• _EXTRACTED RECORDS_
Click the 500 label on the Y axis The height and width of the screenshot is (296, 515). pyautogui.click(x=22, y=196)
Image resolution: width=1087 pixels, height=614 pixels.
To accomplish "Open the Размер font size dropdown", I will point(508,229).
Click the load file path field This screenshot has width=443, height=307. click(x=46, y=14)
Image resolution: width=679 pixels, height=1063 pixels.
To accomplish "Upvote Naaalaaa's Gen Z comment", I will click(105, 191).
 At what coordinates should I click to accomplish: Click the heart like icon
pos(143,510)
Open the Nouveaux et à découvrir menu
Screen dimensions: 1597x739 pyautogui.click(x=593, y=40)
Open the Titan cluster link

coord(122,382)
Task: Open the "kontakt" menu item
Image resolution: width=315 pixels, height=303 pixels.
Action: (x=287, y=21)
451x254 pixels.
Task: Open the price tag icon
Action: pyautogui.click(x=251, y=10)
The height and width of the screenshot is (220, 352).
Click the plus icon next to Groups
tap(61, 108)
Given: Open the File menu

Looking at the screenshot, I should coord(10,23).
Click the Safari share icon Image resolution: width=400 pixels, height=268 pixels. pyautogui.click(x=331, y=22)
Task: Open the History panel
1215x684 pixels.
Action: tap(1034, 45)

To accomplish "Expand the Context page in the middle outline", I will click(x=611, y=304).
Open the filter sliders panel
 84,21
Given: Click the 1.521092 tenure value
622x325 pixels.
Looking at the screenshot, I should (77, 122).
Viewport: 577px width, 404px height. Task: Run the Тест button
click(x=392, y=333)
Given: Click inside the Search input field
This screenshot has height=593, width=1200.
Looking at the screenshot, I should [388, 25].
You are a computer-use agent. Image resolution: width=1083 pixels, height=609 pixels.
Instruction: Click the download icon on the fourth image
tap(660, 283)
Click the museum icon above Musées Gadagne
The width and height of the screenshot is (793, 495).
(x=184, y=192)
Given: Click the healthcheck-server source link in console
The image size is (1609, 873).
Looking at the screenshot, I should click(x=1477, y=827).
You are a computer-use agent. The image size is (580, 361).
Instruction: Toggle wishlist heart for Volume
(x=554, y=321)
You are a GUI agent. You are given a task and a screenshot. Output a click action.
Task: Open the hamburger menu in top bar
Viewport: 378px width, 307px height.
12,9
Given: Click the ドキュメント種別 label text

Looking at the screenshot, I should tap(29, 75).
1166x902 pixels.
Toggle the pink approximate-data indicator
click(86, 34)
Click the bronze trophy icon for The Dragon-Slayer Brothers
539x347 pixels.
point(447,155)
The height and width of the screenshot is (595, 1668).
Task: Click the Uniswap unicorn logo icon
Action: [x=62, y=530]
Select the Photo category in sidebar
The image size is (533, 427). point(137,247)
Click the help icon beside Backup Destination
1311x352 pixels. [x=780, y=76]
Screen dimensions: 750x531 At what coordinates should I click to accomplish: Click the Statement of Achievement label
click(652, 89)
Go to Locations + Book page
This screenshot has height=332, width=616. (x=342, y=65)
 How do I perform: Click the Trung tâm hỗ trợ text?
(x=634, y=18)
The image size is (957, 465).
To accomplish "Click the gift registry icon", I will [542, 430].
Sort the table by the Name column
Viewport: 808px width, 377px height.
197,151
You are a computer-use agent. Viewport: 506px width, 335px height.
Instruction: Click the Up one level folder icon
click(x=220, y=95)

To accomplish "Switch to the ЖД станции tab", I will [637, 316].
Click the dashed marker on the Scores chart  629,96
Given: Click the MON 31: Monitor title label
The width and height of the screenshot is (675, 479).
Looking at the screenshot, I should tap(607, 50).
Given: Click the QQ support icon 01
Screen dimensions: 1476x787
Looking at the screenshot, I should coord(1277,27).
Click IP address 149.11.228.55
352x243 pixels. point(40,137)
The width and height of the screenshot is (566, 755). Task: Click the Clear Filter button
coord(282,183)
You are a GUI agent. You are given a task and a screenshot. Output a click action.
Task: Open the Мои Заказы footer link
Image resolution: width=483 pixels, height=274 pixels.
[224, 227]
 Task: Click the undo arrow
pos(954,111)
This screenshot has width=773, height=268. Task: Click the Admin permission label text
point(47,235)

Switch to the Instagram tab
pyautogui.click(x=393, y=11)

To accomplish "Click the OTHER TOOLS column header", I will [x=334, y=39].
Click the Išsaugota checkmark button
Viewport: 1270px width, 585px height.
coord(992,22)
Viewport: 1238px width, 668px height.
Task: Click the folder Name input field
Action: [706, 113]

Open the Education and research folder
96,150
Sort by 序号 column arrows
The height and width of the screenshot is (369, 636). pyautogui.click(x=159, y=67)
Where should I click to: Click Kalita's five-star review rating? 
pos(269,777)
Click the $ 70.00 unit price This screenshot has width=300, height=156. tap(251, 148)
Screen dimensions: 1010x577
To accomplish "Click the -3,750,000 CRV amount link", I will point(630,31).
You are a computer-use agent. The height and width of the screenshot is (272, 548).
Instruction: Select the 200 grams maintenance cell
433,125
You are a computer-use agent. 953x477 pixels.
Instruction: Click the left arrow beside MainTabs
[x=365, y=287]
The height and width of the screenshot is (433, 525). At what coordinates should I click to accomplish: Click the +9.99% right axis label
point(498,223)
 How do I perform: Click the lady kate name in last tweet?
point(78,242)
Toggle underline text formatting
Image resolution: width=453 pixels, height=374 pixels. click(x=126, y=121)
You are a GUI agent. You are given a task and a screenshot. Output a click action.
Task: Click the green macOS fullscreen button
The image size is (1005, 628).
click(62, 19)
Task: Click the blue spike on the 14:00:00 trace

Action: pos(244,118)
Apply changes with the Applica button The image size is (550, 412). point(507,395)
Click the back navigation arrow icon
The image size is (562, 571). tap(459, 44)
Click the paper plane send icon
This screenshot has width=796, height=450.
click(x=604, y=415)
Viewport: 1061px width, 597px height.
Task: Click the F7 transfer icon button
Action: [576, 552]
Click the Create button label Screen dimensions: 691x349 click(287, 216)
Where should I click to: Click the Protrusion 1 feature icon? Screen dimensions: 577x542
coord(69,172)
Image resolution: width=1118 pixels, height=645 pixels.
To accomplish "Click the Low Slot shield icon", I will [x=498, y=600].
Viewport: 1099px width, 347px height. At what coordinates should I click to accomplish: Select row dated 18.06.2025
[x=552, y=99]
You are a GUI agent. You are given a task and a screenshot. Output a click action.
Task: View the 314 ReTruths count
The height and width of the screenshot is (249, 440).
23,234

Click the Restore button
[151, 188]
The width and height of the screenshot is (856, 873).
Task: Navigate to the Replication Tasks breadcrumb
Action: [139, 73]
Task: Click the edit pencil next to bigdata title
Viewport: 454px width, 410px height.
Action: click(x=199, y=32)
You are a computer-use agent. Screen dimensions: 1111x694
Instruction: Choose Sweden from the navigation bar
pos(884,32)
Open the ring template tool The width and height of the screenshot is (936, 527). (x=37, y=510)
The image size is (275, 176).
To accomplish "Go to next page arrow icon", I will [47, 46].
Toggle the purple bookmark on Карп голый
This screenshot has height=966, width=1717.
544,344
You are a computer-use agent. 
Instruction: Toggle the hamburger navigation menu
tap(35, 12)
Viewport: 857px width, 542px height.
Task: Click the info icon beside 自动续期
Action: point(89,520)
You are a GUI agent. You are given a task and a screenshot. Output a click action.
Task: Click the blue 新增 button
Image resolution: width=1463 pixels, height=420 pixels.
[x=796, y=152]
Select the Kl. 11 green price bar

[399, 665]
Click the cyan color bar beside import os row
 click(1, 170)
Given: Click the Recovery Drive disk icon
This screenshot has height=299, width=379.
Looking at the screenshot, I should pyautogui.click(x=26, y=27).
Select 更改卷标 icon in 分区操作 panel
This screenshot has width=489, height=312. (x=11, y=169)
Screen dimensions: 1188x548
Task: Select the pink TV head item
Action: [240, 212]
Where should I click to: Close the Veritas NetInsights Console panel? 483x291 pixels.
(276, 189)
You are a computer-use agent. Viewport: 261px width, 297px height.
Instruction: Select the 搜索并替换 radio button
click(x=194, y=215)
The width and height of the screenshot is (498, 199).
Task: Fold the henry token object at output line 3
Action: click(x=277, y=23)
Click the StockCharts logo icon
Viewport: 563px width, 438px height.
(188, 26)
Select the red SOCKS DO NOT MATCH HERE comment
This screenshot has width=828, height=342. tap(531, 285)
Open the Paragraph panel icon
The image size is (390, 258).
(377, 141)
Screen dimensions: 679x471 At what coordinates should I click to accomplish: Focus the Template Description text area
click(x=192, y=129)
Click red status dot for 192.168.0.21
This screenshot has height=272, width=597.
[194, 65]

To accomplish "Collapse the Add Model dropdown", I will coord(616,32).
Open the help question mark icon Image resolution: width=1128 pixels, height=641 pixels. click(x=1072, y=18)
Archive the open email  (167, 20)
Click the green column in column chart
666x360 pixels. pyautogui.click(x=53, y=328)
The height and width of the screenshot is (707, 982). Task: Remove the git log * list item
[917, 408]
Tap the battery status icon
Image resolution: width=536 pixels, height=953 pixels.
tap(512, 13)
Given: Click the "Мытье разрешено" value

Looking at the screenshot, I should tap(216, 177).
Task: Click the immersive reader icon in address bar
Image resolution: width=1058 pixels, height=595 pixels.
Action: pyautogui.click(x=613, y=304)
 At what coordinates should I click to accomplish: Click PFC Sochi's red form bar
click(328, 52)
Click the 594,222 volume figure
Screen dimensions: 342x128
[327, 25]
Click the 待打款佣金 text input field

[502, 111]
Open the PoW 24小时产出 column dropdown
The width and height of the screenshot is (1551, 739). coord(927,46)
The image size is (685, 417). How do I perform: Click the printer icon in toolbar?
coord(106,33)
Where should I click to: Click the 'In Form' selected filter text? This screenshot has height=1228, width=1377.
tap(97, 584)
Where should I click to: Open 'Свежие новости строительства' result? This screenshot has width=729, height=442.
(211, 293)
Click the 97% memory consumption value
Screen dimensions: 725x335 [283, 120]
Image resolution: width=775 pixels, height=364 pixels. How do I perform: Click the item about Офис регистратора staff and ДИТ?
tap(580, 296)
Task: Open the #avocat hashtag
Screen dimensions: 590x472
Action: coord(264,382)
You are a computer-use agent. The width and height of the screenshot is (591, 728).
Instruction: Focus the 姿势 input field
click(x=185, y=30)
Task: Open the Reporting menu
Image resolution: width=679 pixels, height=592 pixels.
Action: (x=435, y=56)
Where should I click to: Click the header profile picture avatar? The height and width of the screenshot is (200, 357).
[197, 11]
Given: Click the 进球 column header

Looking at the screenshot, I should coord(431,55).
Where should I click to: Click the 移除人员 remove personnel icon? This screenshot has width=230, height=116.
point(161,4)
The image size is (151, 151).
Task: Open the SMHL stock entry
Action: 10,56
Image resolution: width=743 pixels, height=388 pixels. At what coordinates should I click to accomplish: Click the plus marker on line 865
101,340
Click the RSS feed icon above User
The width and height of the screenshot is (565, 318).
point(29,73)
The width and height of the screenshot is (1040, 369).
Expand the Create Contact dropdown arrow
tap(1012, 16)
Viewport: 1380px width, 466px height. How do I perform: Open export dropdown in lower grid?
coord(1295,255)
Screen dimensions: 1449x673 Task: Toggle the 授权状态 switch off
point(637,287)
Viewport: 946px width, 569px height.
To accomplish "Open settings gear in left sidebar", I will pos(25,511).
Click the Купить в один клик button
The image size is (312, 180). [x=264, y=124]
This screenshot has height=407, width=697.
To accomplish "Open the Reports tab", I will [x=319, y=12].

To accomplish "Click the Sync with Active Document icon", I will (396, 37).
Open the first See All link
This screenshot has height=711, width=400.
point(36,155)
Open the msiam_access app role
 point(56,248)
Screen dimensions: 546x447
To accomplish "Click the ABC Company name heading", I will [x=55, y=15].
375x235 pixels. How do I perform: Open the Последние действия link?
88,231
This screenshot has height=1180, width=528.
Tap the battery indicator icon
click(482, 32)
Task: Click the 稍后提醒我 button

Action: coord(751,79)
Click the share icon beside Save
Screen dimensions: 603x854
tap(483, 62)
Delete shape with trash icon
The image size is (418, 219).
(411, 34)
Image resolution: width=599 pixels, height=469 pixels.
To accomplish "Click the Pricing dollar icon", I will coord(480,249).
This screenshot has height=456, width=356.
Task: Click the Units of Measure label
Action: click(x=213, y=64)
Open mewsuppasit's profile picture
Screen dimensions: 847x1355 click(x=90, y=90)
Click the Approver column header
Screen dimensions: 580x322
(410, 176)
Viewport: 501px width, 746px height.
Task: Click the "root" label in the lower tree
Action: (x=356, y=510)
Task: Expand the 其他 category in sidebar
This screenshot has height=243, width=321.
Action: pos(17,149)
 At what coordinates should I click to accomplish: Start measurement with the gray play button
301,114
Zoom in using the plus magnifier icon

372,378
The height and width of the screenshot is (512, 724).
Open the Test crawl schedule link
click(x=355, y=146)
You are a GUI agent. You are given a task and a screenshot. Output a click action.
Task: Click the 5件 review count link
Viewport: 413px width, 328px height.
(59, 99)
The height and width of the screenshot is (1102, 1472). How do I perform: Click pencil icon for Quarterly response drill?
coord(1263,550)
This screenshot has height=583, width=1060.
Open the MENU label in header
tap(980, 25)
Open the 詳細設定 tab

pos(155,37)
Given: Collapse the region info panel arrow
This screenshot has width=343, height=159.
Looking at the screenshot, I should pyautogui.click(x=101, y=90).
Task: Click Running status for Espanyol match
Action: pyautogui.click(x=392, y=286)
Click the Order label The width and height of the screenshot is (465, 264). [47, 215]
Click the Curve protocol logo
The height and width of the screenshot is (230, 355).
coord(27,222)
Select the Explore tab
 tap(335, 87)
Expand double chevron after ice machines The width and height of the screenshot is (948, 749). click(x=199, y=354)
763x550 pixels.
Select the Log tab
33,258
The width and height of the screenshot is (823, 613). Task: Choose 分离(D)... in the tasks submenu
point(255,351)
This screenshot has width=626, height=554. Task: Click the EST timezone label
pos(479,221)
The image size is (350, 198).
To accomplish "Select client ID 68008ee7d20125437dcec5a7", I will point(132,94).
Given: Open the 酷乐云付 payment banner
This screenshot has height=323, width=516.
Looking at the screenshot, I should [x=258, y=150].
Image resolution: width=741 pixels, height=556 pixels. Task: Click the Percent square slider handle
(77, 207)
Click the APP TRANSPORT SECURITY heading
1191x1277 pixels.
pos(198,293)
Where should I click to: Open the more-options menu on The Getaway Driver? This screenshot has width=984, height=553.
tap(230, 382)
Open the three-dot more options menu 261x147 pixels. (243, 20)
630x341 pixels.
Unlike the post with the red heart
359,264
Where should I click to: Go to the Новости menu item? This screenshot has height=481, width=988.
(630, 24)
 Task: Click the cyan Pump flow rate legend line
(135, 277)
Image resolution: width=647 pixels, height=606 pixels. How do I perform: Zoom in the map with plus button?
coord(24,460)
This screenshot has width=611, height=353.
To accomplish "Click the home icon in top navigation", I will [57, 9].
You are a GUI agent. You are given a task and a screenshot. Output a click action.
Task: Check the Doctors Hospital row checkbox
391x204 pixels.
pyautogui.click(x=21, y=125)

• _THE PROBLEM_
Your answer should be a number only: the count of lines above in which the string "title" appears.

• _TASK ANSWER_
2